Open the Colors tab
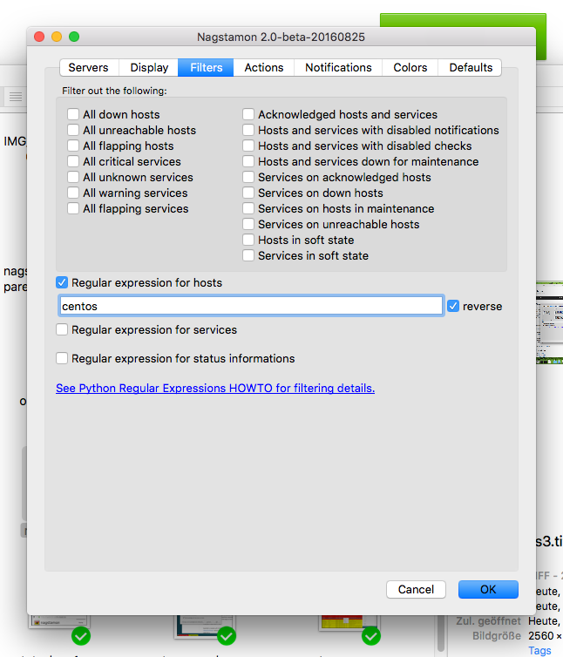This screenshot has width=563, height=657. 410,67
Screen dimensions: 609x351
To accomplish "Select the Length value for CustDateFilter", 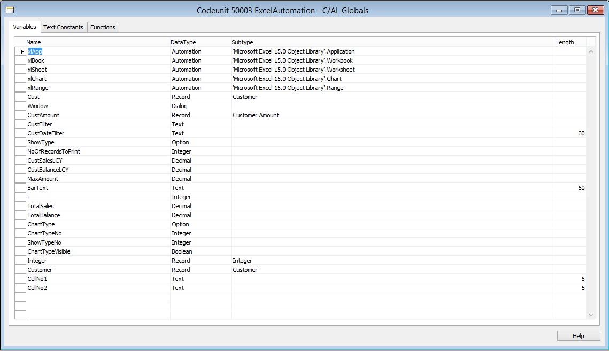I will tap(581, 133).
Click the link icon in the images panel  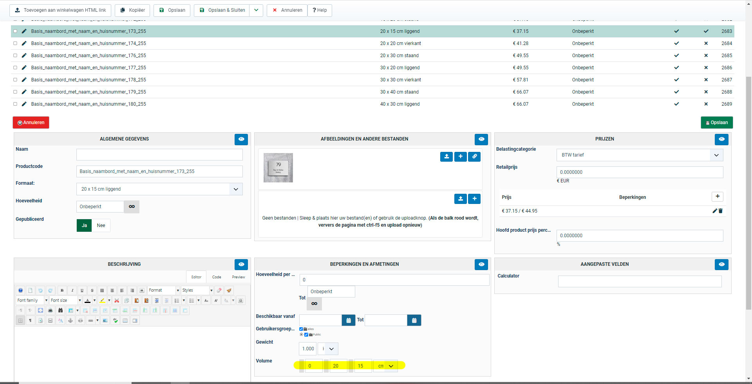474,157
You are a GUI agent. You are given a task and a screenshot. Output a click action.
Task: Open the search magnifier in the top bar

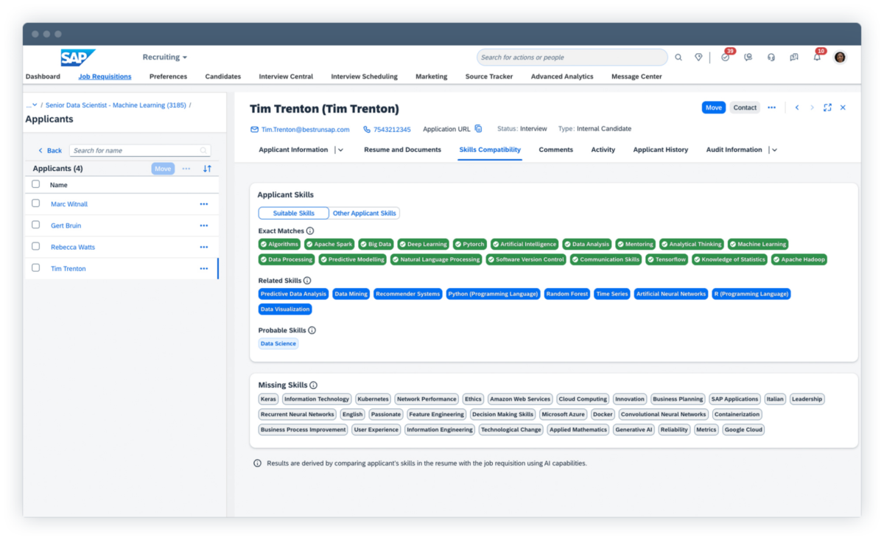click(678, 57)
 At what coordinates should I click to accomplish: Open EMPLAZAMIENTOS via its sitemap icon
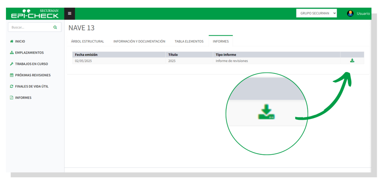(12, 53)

══════════

_Your instructions_:
Rewrite the entries from the line containing "At what coordinates" through the end of the entries, swapping "sitemap icon" for "sitemap button" and changing nothing else. Return only those lines, without the pictures.

_Response_:
 At what coordinates should I click to accomplish: Open EMPLAZAMIENTOS via its sitemap button
(12, 53)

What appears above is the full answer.